Fiber biodurability and biopersistence: historical toxicological perspective of synthetic vitreous fibers (SVFs), the long fiber paradigm, and implications for advanced materials.

Extensive toxicology studies of synthetic vitreous fibers (SVFs) demonstrated that fiber dimension, durability/dissolution, and biopersistence are critical factors for risk of fibrogenesis and carcinogenesis. Lessons learned from the SVF experience provide useful context for predicting hazards and risk of nano-enabled advanced materials. This review provides (1) a historical toxicological overview of animal and toxicology studies of SVFs, (2) key findings that long durable fibers pose a risk of fibrogenic and tumorigenic responses and not short fibers or long soluble fibers, (3) and test methods for biodurability and biopersistence and associated predictive thresholds for fibrosis or tumors, and (4) recommendations for testing of advanced materials.
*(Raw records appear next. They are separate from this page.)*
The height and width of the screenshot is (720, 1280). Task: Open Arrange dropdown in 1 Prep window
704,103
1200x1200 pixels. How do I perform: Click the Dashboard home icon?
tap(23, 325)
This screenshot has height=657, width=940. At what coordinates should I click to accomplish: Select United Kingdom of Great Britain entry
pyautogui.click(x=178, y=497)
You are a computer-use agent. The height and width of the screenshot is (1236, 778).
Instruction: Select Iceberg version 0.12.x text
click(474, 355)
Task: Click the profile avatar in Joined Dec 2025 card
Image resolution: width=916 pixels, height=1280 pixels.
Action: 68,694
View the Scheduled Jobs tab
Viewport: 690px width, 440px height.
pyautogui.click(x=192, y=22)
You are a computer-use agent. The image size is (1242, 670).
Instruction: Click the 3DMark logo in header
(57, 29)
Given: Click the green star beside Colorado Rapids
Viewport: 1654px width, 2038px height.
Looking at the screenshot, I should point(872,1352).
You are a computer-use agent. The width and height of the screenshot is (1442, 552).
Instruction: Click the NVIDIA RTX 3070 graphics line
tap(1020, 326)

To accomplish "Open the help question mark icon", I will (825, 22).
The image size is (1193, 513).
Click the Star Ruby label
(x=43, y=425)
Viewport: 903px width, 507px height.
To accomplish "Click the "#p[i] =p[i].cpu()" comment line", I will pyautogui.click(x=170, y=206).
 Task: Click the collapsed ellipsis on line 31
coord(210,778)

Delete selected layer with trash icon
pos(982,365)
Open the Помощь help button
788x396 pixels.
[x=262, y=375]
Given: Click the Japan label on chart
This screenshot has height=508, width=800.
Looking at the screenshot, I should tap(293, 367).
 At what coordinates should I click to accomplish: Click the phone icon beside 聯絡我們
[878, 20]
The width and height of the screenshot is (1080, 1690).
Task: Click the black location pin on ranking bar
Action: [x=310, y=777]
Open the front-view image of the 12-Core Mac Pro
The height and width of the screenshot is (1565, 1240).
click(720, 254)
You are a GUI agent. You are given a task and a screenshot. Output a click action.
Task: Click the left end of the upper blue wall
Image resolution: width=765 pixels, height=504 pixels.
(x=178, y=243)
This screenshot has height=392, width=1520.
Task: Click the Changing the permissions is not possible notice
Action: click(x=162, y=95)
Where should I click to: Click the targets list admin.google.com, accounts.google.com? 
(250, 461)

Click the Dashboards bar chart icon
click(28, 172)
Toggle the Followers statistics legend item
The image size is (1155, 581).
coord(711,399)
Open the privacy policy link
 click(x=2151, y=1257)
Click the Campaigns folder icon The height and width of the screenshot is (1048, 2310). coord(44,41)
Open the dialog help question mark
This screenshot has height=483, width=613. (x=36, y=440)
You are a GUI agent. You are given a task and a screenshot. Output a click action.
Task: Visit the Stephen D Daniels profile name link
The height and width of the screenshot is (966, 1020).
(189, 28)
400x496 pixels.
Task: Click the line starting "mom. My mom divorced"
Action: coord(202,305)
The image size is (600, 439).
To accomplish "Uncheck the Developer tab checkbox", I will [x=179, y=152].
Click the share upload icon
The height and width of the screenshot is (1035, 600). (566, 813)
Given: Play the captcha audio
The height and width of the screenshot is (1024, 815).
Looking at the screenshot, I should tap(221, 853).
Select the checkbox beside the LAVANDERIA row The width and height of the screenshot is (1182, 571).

Generally, SVFs (fiber lengths >20 µm) with fiber dissolution rates greater than 100 ng/cm/hr (glass fibers in pH 7 and stone fibers in pH 4.5) and fiber clearance less than WT 40 or 50 days were not associated with fibrosis or tumors. Long biodurable and biopersistent fibers exceeding these fiber dissolution and clearance thresholds may pose a risk of fibrosis and cancer. Fiber length-, durability-, and biopersistent-dependent factors that influence pathogenicity of mineral fibers are also expected to affect the biological effects of high aspect ratio nanomaterials (HARN). Only with studies aimed to correlate durability, biopersistence, and biological outcomes will it be determined whether similar or different fiber dissolution and half-life thresholds, which exempt carcinogenicity classification of SVFs, can also apply to HARNs.